* [Supplied passage]:
◆ ◆ ◆

What kind of symptoms can I have?

The symptoms of LN in a person with SLE can be mild and aren’t the same in everyone. Many people do not have any obvious symptoms, so doctors use laboratory tests to monitor if a person with SLE has LN. For patients with SLE, doctors usually test for kidney problems every 3-6 months.

Here are some symptoms that a person with LN might have:

• Swelling of the legs and feet: the decline in the kidneys function can lead to a less effective liquid elimination and that leads to liquid retention and swelling.

• Swelling of the face and hands

• Weight gain: the retention of liquid also reflects as a weight gain which can be measured in check ups with your doctor.

• Fatigue

• High blood pressure

• Dark or foamy urine: glomerular disease and kidney damage can lead to presence of blood (pink or dark urine) or proteins (the urine can be foamy because of the leaked protein)

• The need to urinate frequently




Weight gain




Increased need to pee


Dark or foamy pee


High blood pressure

How do you diagnose Lupus Nephritis?

Patients with a diagnosis of SLE should go to their doctor where they will perform a complete physical examination and request some lab tests that can help with the detection of LN in this context.

  Urine tests
Urine test to check for protein and blood:
The laboratory findings in the urine of LN patients may differ from ‘silent’ LN (normal urine tests results, normal renal function and no protein in the urine, “proteinuria”) to severe proteinuria and nephrotic syndrome.

◆ ◆ ◆

* [Excerpted data]:
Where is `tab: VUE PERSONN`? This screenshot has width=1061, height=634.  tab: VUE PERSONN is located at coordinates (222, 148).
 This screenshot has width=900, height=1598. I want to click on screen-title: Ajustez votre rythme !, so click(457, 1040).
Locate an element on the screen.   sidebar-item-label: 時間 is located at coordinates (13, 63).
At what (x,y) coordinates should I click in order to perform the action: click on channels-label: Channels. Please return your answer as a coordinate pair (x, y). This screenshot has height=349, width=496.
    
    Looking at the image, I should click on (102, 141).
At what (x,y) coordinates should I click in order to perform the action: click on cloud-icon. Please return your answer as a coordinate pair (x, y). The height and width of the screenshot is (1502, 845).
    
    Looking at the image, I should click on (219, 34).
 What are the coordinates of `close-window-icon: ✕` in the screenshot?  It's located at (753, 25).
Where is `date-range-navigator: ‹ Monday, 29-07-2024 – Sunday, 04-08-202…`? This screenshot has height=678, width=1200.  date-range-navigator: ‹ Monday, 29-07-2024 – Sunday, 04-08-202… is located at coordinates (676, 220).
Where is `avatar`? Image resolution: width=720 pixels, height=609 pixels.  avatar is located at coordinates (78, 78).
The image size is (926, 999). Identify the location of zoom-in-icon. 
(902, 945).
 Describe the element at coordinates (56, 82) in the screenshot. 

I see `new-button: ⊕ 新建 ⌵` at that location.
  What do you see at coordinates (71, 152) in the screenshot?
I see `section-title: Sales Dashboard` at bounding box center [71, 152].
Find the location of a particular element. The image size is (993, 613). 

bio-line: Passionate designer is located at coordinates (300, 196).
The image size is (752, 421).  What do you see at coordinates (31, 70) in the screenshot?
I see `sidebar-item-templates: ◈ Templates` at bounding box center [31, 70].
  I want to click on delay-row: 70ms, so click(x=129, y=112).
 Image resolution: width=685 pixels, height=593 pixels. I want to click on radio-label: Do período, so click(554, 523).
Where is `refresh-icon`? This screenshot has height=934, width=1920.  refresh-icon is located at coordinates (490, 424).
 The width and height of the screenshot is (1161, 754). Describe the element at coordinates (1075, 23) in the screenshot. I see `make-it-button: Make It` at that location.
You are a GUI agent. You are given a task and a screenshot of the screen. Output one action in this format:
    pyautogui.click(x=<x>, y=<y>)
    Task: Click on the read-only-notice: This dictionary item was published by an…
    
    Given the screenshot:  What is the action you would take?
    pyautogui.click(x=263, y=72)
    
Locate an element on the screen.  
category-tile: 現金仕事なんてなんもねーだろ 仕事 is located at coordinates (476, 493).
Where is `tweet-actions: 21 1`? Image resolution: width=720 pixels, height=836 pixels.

◆ ◆ ◆

* [Brief]: Reproduce the complete lupus nephritis text given above, with no alterations.

* [Task answer]:
What kind of symptoms can I have?

The symptoms of LN in a person with SLE can be mild and aren’t the same in everyone. Many people do not have any obvious symptoms, so doctors use laboratory tests to monitor if a person with SLE has LN. For patients with SLE, doctors usually test for kidney problems every 3-6 months.

Here are some symptoms that a person with LN might have:

• Swelling of the legs and feet: the decline in the kidneys function can lead to a less effective liquid elimination and that leads to liquid retention and swelling.

• Swelling of the face and hands

• Weight gain: the retention of liquid also reflects as a weight gain which can be measured in check ups with your doctor.

• Fatigue

• High blood pressure

• Dark or foamy urine: glomerular disease and kidney damage can lead to presence of blood (pink or dark urine) or proteins (the urine can be foamy because of the leaked protein)

• The need to urinate frequently




Weight gain




Increased need to pee


Dark or foamy pee


High blood pressure

How do you diagnose Lupus Nephritis?

Patients with a diagnosis of SLE should go to their doctor where they will perform a complete physical examination and request some lab tests that can help with the detection of LN in this context.

  Urine tests
Urine test to check for protein and blood:
The laboratory findings in the urine of LN patients may differ from ‘silent’ LN (normal urine tests results, normal renal function and no protein in the urine, “proteinuria”) to severe proteinuria and nephrotic syndrome.